What to produce
Rewrite every line of the records below as a Markdown table with two columns, Row and Line. Number the lines in order and leave out blank lines.

[Dataset excerpt]
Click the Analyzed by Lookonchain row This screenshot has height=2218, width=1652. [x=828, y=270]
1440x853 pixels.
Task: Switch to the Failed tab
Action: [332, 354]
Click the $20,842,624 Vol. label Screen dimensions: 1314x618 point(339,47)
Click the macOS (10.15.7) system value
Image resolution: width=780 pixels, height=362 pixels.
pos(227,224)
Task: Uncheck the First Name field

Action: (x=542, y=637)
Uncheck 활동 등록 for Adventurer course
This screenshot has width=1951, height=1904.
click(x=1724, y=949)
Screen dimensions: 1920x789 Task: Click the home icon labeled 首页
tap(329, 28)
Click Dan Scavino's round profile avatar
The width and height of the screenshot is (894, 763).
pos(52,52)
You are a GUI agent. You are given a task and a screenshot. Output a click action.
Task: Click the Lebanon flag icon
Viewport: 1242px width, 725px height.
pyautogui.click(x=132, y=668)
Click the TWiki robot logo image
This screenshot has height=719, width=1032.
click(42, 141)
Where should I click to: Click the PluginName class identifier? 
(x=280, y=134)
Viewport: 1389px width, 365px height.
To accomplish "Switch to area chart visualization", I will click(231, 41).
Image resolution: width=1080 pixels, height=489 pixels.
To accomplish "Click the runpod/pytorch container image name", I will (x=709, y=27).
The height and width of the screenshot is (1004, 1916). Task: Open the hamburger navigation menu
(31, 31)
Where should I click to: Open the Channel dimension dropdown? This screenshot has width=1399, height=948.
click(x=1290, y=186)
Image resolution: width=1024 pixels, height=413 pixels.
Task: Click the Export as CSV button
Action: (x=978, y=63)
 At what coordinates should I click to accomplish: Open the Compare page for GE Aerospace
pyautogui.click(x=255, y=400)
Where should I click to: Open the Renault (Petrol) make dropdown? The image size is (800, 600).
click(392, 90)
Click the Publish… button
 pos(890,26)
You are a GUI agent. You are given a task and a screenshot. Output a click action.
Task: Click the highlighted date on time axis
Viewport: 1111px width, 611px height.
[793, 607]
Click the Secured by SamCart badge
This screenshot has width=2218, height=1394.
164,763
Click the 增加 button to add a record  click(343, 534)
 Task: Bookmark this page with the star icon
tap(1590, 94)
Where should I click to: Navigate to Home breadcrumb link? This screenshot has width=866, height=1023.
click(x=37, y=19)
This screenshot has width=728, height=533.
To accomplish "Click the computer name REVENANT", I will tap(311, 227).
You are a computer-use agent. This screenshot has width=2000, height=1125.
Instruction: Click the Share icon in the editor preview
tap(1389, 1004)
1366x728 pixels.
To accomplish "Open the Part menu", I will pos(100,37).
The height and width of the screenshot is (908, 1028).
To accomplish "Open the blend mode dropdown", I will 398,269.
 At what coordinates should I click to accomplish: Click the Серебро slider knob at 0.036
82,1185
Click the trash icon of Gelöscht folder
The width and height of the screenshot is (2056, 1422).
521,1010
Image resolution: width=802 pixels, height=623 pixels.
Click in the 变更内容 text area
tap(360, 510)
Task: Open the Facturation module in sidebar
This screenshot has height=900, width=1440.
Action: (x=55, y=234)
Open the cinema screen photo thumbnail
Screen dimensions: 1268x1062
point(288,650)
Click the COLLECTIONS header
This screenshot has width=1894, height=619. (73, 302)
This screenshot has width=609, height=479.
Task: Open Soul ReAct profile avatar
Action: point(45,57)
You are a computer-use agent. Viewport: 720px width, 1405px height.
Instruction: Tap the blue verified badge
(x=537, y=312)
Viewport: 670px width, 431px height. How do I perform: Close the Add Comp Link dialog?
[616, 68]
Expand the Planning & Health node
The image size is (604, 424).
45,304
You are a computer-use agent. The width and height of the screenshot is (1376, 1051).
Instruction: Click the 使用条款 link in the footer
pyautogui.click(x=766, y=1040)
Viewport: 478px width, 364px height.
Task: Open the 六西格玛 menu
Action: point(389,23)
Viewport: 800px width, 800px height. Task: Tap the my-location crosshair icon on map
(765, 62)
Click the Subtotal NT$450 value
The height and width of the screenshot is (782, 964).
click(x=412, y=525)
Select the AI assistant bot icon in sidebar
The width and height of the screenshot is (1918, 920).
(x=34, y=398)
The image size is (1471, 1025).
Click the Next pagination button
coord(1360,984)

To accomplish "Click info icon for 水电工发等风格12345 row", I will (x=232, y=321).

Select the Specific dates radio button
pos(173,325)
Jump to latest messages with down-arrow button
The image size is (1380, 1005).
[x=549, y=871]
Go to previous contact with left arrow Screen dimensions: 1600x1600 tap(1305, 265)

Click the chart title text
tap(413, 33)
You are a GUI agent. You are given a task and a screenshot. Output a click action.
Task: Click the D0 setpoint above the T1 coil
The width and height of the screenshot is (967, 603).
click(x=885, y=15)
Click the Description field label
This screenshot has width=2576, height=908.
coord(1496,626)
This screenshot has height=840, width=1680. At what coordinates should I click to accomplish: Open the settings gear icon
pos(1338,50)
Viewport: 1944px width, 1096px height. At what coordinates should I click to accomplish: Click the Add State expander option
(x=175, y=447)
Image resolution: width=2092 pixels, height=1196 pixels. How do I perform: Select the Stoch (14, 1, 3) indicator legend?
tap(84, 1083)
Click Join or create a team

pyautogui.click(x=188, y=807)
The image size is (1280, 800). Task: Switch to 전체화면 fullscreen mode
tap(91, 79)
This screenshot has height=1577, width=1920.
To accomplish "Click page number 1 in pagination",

Response to the exercise
| Row | Line |
|---|---|
| 1 | Click the Analyzed by Lookonchain row This screenshot has height=2218, width=1652. [x=828, y=270] |
| 2 | 1440x853 pixels. |
| 3 | Task: Switch to the Failed tab |
| 4 | Action: [332, 354] |
| 5 | Click the $20,842,624 Vol. label Screen dimensions: 1314x618 point(339,47) |
| 6 | Click the macOS (10.15.7) system value |
| 7 | Image resolution: width=780 pixels, height=362 pixels. |
| 8 | pos(227,224) |
| 9 | Task: Uncheck the First Name field |
| 10 | Action: (x=542, y=637) |
| 11 | Uncheck 활동 등록 for Adventurer course |
| 12 | This screenshot has width=1951, height=1904. |
| 13 | click(x=1724, y=949) |
| 14 | Screen dimensions: 1920x789 Task: Click the home icon labeled 首页 |
| 15 | tap(329, 28) |
| 16 | Click Dan Scavino's round profile avatar |
| 17 | The width and height of the screenshot is (894, 763). |
| 18 | pos(52,52) |
| 19 | You are a GUI agent. You are given a task and a screenshot. Output a click action. |
| 20 | Task: Click the Lebanon flag icon |
| 21 | Viewport: 1242px width, 725px height. |
| 22 | pyautogui.click(x=132, y=668) |
| 23 | Click the TWiki robot logo image |
| 24 | This screenshot has height=719, width=1032. |
| 25 | click(42, 141) |
| 26 | Where should I click to: Click the PluginName class identifier?  |
| 27 | (x=280, y=134) |
| 28 | Viewport: 1389px width, 365px height. |
| 29 | To accomplish "Switch to area chart visualization", I will click(231, 41). |
| 30 | Image resolution: width=1080 pixels, height=489 pixels. |
| 31 | To accomplish "Click the runpod/pytorch container image name", I will (x=709, y=27). |
| 32 | The height and width of the screenshot is (1004, 1916). Task: Open the hamburger navigation menu |
| 33 | (31, 31) |
| 34 | Where should I click to: Open the Channel dimension dropdown? This screenshot has width=1399, height=948. |
| 35 | click(x=1290, y=186) |
| 36 | Image resolution: width=1024 pixels, height=413 pixels. |
| 37 | Task: Click the Export as CSV button |
| 38 | Action: (x=978, y=63) |
| 39 |  At what coordinates should I click to accomplish: Open the Compare page for GE Aerospace |
| 40 | pyautogui.click(x=255, y=400) |
| 41 | Where should I click to: Open the Renault (Petrol) make dropdown? The image size is (800, 600). |
| 42 | click(392, 90) |
| 43 | Click the Publish… button |
| 44 |  pos(890,26) |
| 45 | You are a GUI agent. You are given a task and a screenshot. Output a click action. |
| 46 | Task: Click the highlighted date on time axis |
| 47 | Viewport: 1111px width, 611px height. |
| 48 | [793, 607] |
| 49 | Click the Secured by SamCart badge |
| 50 | This screenshot has width=2218, height=1394. |
| 51 | 164,763 |
| 52 | Click the 增加 button to add a record  click(343, 534) |
| 53 |  Task: Bookmark this page with the star icon |
| 54 | tap(1590, 94) |
| 55 | Where should I click to: Navigate to Home breadcrumb link? This screenshot has width=866, height=1023. |
| 56 | click(x=37, y=19) |
| 57 | This screenshot has width=728, height=533. |
| 58 | To accomplish "Click the computer name REVENANT", I will tap(311, 227). |
| 59 | You are a computer-use agent. This screenshot has width=2000, height=1125. |
| 60 | Instruction: Click the Share icon in the editor preview |
| 61 | tap(1389, 1004) |
| 62 | 1366x728 pixels. |
| 63 | To accomplish "Open the Part menu", I will pos(100,37). |
| 64 | The height and width of the screenshot is (908, 1028). |
| 65 | To accomplish "Open the blend mode dropdown", I will 398,269. |
| 66 |  At what coordinates should I click to accomplish: Click the Серебро slider knob at 0.036 |
| 67 | 82,1185 |
| 68 | Click the trash icon of Gelöscht folder |
| 69 | The width and height of the screenshot is (2056, 1422). |
| 70 | 521,1010 |
| 71 | Image resolution: width=802 pixels, height=623 pixels. |
| 72 | Click in the 变更内容 text area |
| 73 | tap(360, 510) |
| 74 | Task: Open the Facturation module in sidebar |
| 75 | This screenshot has height=900, width=1440. |
| 76 | Action: (x=55, y=234) |
| 77 | Open the cinema screen photo thumbnail |
| 78 | Screen dimensions: 1268x1062 |
| 79 | point(288,650) |
| 80 | Click the COLLECTIONS header |
| 81 | This screenshot has width=1894, height=619. (73, 302) |
| 82 | This screenshot has width=609, height=479. |
| 83 | Task: Open Soul ReAct profile avatar |
| 84 | Action: point(45,57) |
| 85 | You are a computer-use agent. Viewport: 720px width, 1405px height. |
| 86 | Instruction: Tap the blue verified badge |
| 87 | (x=537, y=312) |
| 88 | Viewport: 670px width, 431px height. How do I perform: Close the Add Comp Link dialog? |
| 89 | [616, 68] |
| 90 | Expand the Planning & Health node |
| 91 | The image size is (604, 424). |
| 92 | 45,304 |
| 93 | You are a computer-use agent. The width and height of the screenshot is (1376, 1051). |
| 94 | Instruction: Click the 使用条款 link in the footer |
| 95 | pyautogui.click(x=766, y=1040) |
| 96 | Viewport: 478px width, 364px height. |
| 97 | Task: Open the 六西格玛 menu |
| 98 | Action: point(389,23) |
| 99 | Viewport: 800px width, 800px height. Task: Tap the my-location crosshair icon on map |
| 100 | (765, 62) |
| 101 | Click the Subtotal NT$450 value |
| 102 | The height and width of the screenshot is (782, 964). |
| 103 | click(x=412, y=525) |
| 104 | Select the AI assistant bot icon in sidebar |
| 105 | The width and height of the screenshot is (1918, 920). |
| 106 | (x=34, y=398) |
| 107 | The image size is (1471, 1025). |
| 108 | Click the Next pagination button |
| 109 | coord(1360,984) |
| 110 | To accomplish "Click info icon for 水电工发等风格12345 row", I will (x=232, y=321). |
| 111 | Select the Specific dates radio button |
| 112 | pos(173,325) |
| 113 | Jump to latest messages with down-arrow button |
| 114 | The image size is (1380, 1005). |
| 115 | [x=549, y=871] |
| 116 | Go to previous contact with left arrow Screen dimensions: 1600x1600 tap(1305, 265) |
| 117 | Click the chart title text |
| 118 | tap(413, 33) |
| 119 | You are a GUI agent. You are given a task and a screenshot. Output a click action. |
| 120 | Task: Click the D0 setpoint above the T1 coil |
| 121 | The width and height of the screenshot is (967, 603). |
| 122 | click(x=885, y=15) |
| 123 | Click the Description field label |
| 124 | This screenshot has width=2576, height=908. |
| 125 | coord(1496,626) |
| 126 | This screenshot has height=840, width=1680. At what coordinates should I click to accomplish: Open the settings gear icon |
| 127 | pos(1338,50) |
| 128 | Viewport: 1944px width, 1096px height. At what coordinates should I click to accomplish: Click the Add State expander option |
| 129 | (x=175, y=447) |
| 130 | Image resolution: width=2092 pixels, height=1196 pixels. How do I perform: Select the Stoch (14, 1, 3) indicator legend? |
| 131 | tap(84, 1083) |
| 132 | Click Join or create a team |
| 133 | pyautogui.click(x=188, y=807) |
| 134 | The image size is (1280, 800). Task: Switch to 전체화면 fullscreen mode |
| 135 | tap(91, 79) |
| 136 | This screenshot has height=1577, width=1920. |
| 137 | To accomplish "Click page number 1 in pagination", |